Thanks for raising these points, @edbonneville!

The reason for using plan() inside the function is to make the use of futuremice() as easy as possible for those who are not too familiar with R, but I agree that it has some serious downsides in terms of flexibility. In my opinion, the best compromise would be one in which the inexperienced R user can fall back on a simple default parallel implementation that does not require any additional specifications, whereas a more advanced R user has the freedom to customize the entire process. One option might be to use the user-specified future::plan() if such a plan is specified by the user, and leaving it as is if nothing is specified (i.e., if the plan is just sequential()), using something like the following.

oplan <- future::plan()
if (is(future::plan(), "sequential")) {
  plan("multisession")
}
on.exit(future::plan(oplan), add = TRUE)

However, this will not solve the second point. I again agree that reproducibility is important, but I think that this will remain an issue regardless of how we adapt futuremice(). Consider for example the following example, which yields different results depending on the future strategy (which implies similar results for differences between mice() and futuremice()):

set.seed(123)
purrr::map_dbl(1:10, ~rnorm(1))
#>  [1] -0.56047565 -0.23017749  1.55870831  0.07050839  0.12928774  1.71506499
#>  [7]  0.46091621 -1.26506123 -0.68685285 -0.44566197
set.seed(123)
future::plan("multisession")
furrr::future_map_dbl(1:10, ~rnorm(1),
                      .options = furrr::furrr_options(seed = TRUE))
#>  [1] -2.03403746 -0.37386282  0.21503119 -1.17845115 -1.45315445 -2.06945243
#>  [7]  1.75945588 -0.06722657  0.92327056 -0.56712447

Created on 2023-05-19 with reprex v2.0.2

I haven't done much research into whether it is possible to obtain exactly reproducible results regardless of the future strategy, so if you know a way to mitigate this issue I would be very interested to implement it! Given this, and because futuremice() was explicitly developed to improve the speed of mice() as much as possible, I do not see much merit in the m = 1-approach, but if there is an alternative approach that is (almost) as fast as the current implementation and yields reproducible results regardless of the cluster specification, I would love to implement it.
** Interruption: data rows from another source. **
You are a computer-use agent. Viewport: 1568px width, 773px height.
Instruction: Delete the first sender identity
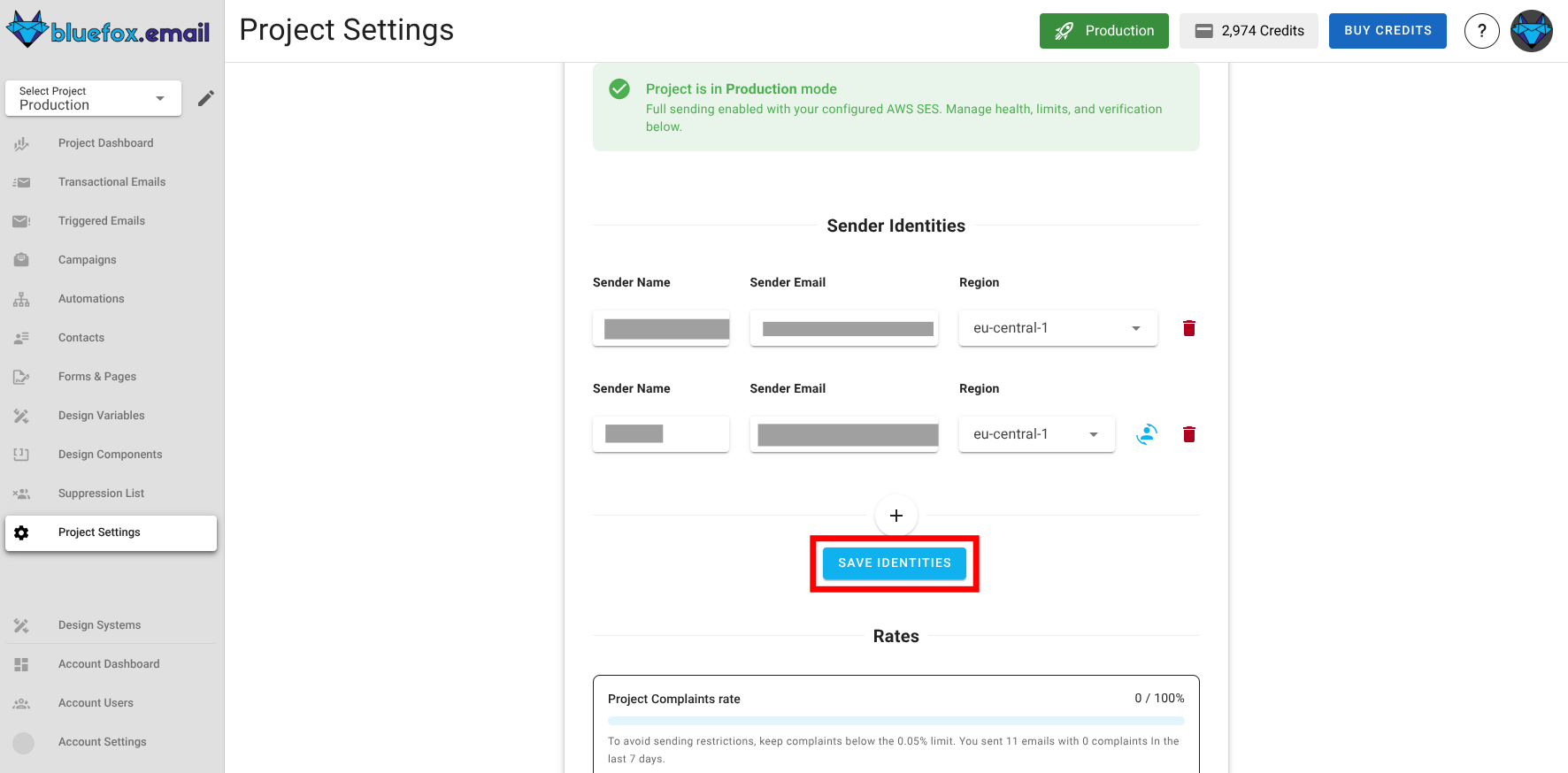(x=1188, y=328)
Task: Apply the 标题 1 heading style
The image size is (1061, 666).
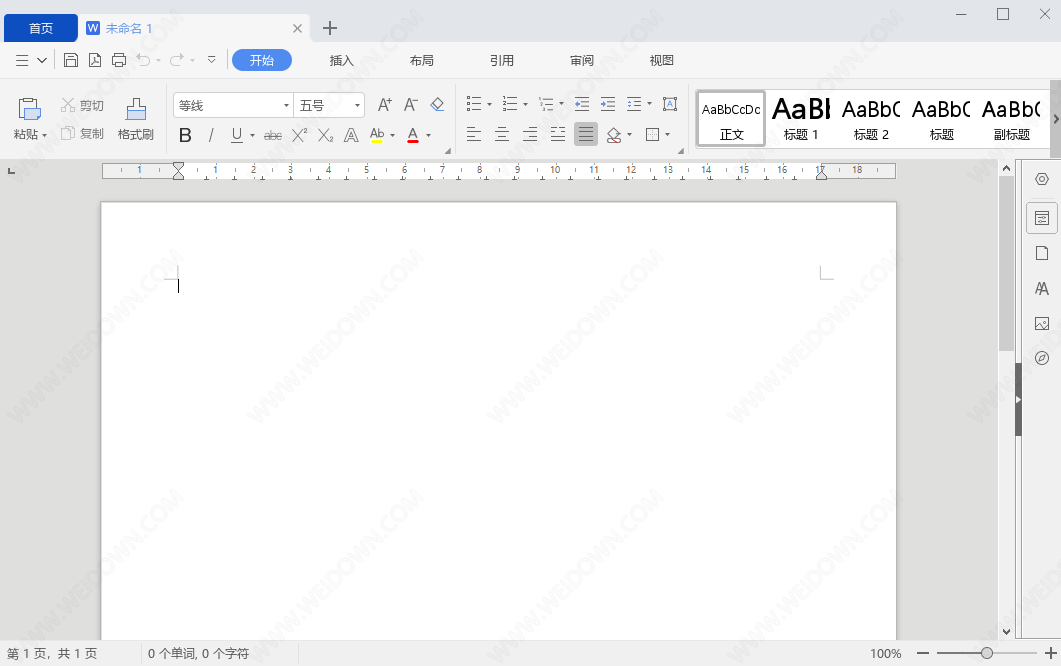Action: pos(801,119)
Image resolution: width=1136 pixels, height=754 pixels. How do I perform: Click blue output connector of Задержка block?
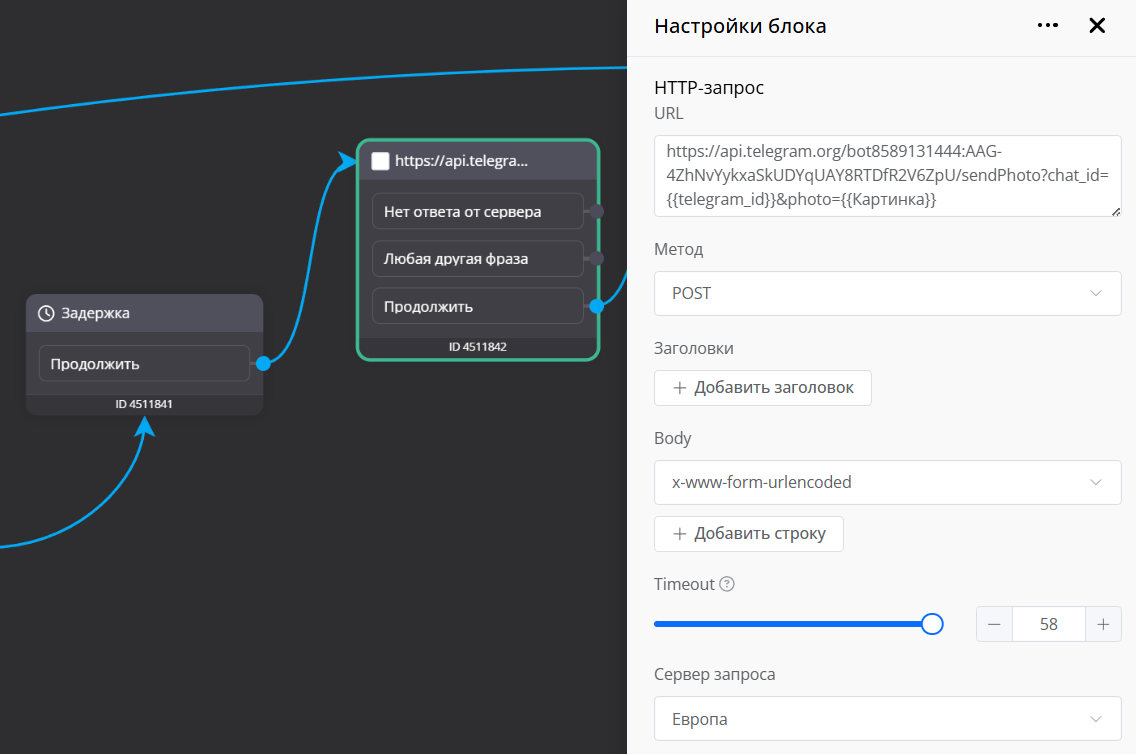[x=263, y=363]
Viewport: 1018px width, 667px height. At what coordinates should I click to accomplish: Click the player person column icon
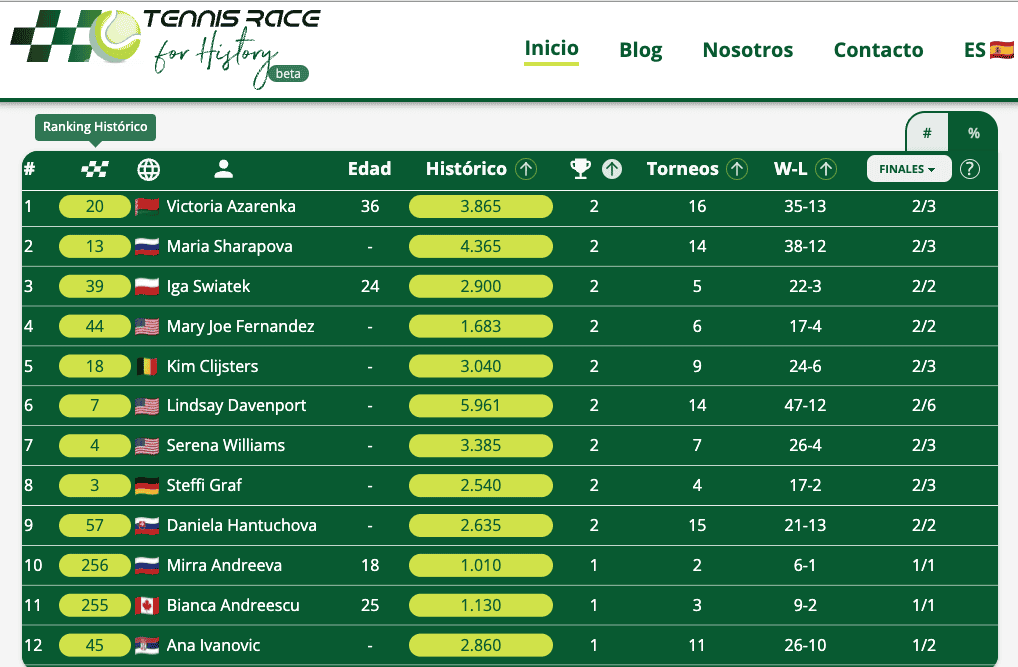(223, 169)
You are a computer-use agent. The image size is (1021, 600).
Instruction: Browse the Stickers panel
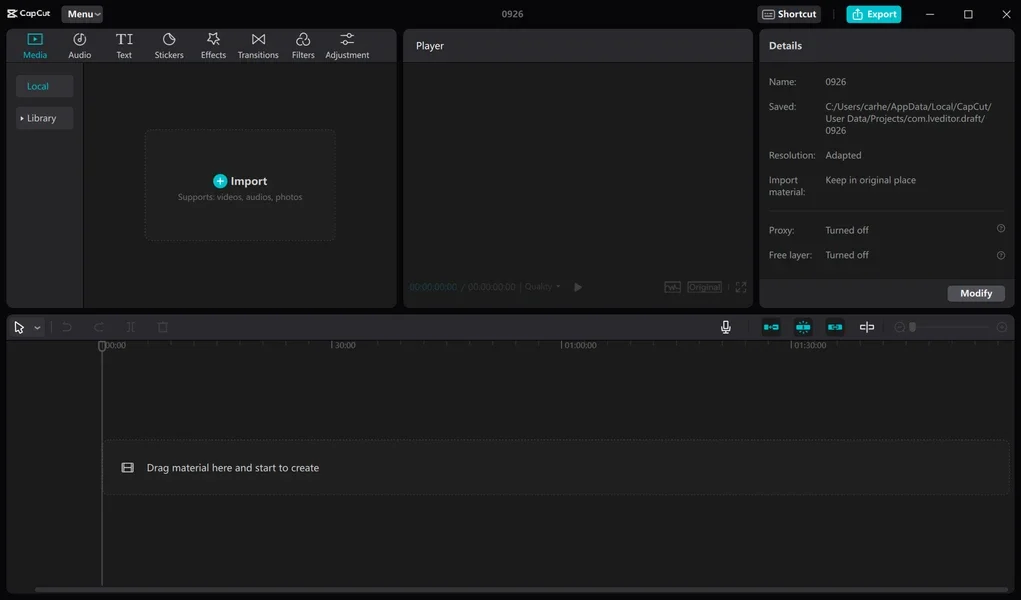click(168, 44)
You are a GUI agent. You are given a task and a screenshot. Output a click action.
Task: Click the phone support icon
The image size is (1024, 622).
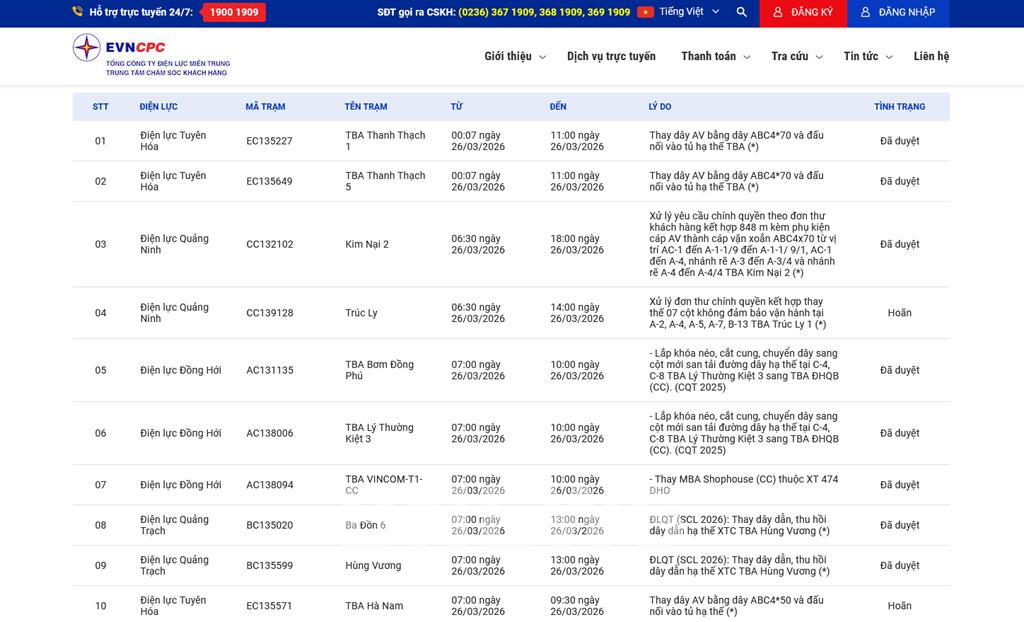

edbonneville commented 1 year ago

Thanks for the detailed answer @thomvolker ! I would agree your suggestion regarding the use of plan() would be a nice compromise.

Your example on future strategies I do not think is fair, since furrr::future_map_dbl() with plan(sequential) is not the same as purrr::map_dbl(). Indeed, you should be comparing:

set.seed(123)
future::plan("sequential")
furrr::future_map_dbl(
  1:10,
  ~ rnorm(1),
  .options = furrr::furrr_options(seed = TRUE)
)
#> Warning: package 'purrr' was built under R version 4.2.2
#>  [1] -2.03403746 -0.37386282  0.21503119 -1.17845115 -1.45315445 -2.06945243
#>  [7]  1.75945588 -0.06722657  0.92327056 -0.56712447

set.seed(123)
future::plan("multisession")
furrr::future_map_dbl(
  1:10,
  ~ rnorm(1),
  .options = furrr::furrr_options(seed = TRUE)
)
#>  [1] -2.03403746 -0.37386282  0.21503119 -1.17845115 -1.45315445 -2.06945243
#>  [7]  1.75945588 -0.06722657  0.92327056 -0.56712447

.. which does yield the same results. If we take the {mice} analogy, I actually do not think it is an issue that futuremice(...) with plan(sequential) and mice(...) do not yield the exact same imputations. At the end of the day, my guess is a user will have either futuremice(...) or mice(...) in their script, but not both - so we just need to try and reproduce the one that is used.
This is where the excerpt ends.